Brown would have been better off directing his money towards a worthy cause: me
Ihave been reading with interest the articles in the press about the Afghan family that is supposedly living in a £1.2 million council house. You see, the house in question is just round the corner from mine and if it really is worth £1.2 million that means Acton has been unaffected by the credit crunch. On the contrary, if the papers are to be believed, property prices in Acton have actually increased in the past 12 months. As someone who bought an almost identical property in the area last year, that came as an enormous relief.
When the story broke, I called Christian Harper, the Oliver Finn estate agent who sold me my house, to see if it was true. Was it possible that the Victorian property in question is worth £1.2 million? That was the value placed on it by the Daily Mail at the beginning of the week — all the more surprising given that the Mail ran a story the previous week in which it quoted a senior estate agent saying that prices in London were down 20 per cent.
‘It sounds outrageously optimistic to me,’ said Christian.
‘If you look on the land registry, the most a property in that street has achieved is just under a million and that was last year. Most of my business is in Chiswick rather than Acton, but I’ve seen some properties come down by as much as 25 per cent in the past 12 months.’ So that’s that, then. It looks as though my neighbourhood hasn’t bucked the trend after all. This is particularly worrying because, like many people who’ve bought property in the past year, I’m currently on a fixed rate mortgage that I’m due to come out of in the not too distant future. Given that the value of my house will have declined, the percentage of the house that I actually own will have fallen too, and that means I won’t be eligible for the most attractive mortgage products. In all likelihood, I will have to stay with the same mortgage lender, but switch to their standard variable rate. That will mean a 33 per cent increase in my monthly interest payments.
It is perfectly possible that I won’t be able to afford this, but at least I have the option of renting my house out and using that money to pay the mortgage. True, this will mean moving in with my parents-in-law — a situation they will not relish — but that’ll enable me to hold on to my property until the market starts to recover. Others in my position won’t be so lucky. I am absolutely certain that within the next 12 months several families of my acquaintance will see their net worth wiped out as they’re forced to sell their houses at a loss. Some of them will probably move back in with their parents, too, but others will be forced to throw themselves on the mercy of the state.

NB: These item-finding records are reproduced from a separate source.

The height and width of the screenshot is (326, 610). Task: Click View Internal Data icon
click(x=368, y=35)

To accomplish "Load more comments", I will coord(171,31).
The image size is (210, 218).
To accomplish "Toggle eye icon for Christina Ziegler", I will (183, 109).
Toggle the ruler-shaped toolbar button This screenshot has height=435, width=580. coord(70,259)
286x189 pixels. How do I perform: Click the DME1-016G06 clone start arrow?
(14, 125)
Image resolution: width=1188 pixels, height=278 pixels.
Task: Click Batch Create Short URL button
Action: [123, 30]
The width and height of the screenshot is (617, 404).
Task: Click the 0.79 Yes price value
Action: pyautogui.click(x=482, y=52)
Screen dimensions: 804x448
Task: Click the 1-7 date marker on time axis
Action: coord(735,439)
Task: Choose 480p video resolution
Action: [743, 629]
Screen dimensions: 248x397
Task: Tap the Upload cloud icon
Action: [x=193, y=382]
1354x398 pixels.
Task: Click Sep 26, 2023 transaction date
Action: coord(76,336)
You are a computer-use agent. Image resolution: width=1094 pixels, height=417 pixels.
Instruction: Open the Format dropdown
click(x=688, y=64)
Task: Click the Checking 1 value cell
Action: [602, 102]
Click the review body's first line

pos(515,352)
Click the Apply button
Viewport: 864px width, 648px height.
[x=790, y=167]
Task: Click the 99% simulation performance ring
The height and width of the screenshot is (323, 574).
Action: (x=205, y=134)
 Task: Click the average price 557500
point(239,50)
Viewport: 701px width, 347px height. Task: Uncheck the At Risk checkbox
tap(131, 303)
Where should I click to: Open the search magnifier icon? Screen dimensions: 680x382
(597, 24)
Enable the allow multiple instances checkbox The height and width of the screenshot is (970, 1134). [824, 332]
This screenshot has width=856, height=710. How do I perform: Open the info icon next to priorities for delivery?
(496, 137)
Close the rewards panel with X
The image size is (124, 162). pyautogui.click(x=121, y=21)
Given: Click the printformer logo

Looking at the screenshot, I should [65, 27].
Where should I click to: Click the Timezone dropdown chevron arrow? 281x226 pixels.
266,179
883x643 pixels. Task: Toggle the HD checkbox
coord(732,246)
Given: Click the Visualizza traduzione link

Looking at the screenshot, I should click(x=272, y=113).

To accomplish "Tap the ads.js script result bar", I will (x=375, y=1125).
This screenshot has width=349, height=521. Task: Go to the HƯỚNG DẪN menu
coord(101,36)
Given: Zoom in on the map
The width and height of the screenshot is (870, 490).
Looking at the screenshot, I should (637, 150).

This begs the question of why Gordon Brown and Alistair Darling did not devote some of the £37.5 billion they have set aside to save the British economy to mortgage relief. As I understand it, the reason the share price of Britain’s leading high street banks fell so dramatically last week is because investors were no longer confident that the homeowners they lent money to would be able to keep up their mortgage payments. Consequently, rather than just help the banks to make up this shortfall, The Treasury could have done something to help people in my position as well. Surely if the government gave a pledge that it would not allow a single homeowner to default on his or her mortgage, that would have had an equally positive effect on the banks’ share prices. Admittedly, people like me are not a particularly deserving cause, but then neither is the banking industry. Helping homeowners would have made more political sense, too. If Gordon did something to alleviate the burden on people with large home loans — for instance reintroducing mortgage interest tax relief — they would be much more inclined to vote for him in 2010.
It looks as though I may have to follow the lead of my Afghan neighbour, Toorpaki Saiedi, who is reportedly receiving £170,000 a year in benefits. Admittedly, she has seven children and I only have four, but that is one shortfall I think I can make up. It might also help my journalistic career. As an old Fleet Street hand put it to me recently, ‘Four’s nothing. Seven’s a story.’